Considéré comme un des peintres non-figuratifs majeur de la seconde moitié du XXème siècle, Abdelkader Guermaz (Mascara, 1919-Paris, 1996), est avec Mohamed Khadda (1930-1991), Abdallah Benanteur (1931) et Mohamed Aksouh (1934), l’un des fondateurs de la peinture algérienne moderne de tendance abstraite, mais aussi l’un des maîtres de la Nouvelle Ecole de Paris. Hélas, ce peintre algérien de renom demeure un «illustre inconnu» en Algérie, en dépit de l’année Guermaz décrétée en 2009 pour laquelle ses admirateurs ont agi et écrit. En France, où l’artiste a vécu de 1961 à sa mort, son œuvre est mieux (re)connue.

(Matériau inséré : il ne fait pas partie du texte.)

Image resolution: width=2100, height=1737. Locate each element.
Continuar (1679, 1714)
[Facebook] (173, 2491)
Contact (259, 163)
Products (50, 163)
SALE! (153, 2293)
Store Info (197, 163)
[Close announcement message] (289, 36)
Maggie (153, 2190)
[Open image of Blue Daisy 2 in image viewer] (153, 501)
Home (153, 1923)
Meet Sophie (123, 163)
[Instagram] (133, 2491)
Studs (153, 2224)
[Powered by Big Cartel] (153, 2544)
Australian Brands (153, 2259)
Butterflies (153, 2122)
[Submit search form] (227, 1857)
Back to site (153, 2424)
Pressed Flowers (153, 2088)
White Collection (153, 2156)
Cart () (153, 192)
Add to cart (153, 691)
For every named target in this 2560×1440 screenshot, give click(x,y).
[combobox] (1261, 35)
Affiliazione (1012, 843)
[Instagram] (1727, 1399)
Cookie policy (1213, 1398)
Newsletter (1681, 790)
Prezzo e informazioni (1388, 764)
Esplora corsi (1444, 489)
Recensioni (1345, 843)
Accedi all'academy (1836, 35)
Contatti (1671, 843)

Expositions et ouvrages se sont multipliés, grâce notamment aux actions entreprises par son plus grand spécialiste, Pierre Rey, président du Cercle des Amis de Guermaz. Ce dernier est à l’origine de la dernière exposition intitulée Guermaz, peintures 1961-1996, l’alliance du spirituel du sensible qui a eu lieu en juin 2012 à la galerie Hebert à Paris. Dans la même galerie se tiendra du 16 octobre au 10 novembre 2013 la rétrospective Guermaz, peintures 1961-1996, regards sur le monde. Un Hommage lui sera rendu également au Salon d’Automne de Paris du 29 octobre au 3 novembre 2013. Enfin, le 7 octobre 2013 aura lieu une vente de ses tableaux à l’Hôtel Drouot (Paris), après celle du 17 juin 2013. Devant cette exceptionnelle actualité-consécration de Guermaz, nous avons demandé à Pierre Rey de nous retracer l’itinéraire de cet artiste algérien (peintre-aquarelliste-graveur-créateur de cartons de tapisserie professeur-critique d’art) qui a été le ferment de toute sa vie. Hamid NACER-KHODJA
Abdelkader Guermaz (1919–1996)
Peintre du silence et de la lumière
Reconnu comme un des grands artistes non-figuratifs de la deuxième moitié du XX ème siècle par tous ceux qui ont eu l’opportunité de le connaître un jour, experts en art, conservateurs de musées, critiques d’art, directeurs de galeries, public, Abdelkader Guermaz (1919-1996), peintre non-figuratif algérien de la Nouvelle Ecole de Paris, a connu naguère la notoriété, tant que son œuvre put être présentée au public .Mais un jour les circonstances ne l’ont plus permis et il s’est fait assez longtemps oublier. Les prises de position en sa faveur des grands connaisseurs de la peinture algérienne et de ses amis, de même que les actions entreprises sous l’égide d’un groupe de travail devenu Cercle des Amis de Guermaz, qui s’est fixé comme objectif de lui redonner la notoriété qu’il mérite, ont déjà porté leurs fruits, études critiques, éditions d’une monographie et d’un Essai, colloque, expositions… Mais l’œuvre de Guermaz est toutefois encore trop peu connue du «monde de l’art», insuffisamment présente dans les Centres de documentation des musées et les bibliothèques, de même qu’ignorées des professeurs d’Université ou des Instituts d’Art, qui pourtant pourraient en faire entreprendre l’étude par leurs étudiants, comblant ainsi une lacune en l’Histoire de l’Art. Aussi, notre présentation se veut-elle une introduction à une œuvre qui n’a pas démérité.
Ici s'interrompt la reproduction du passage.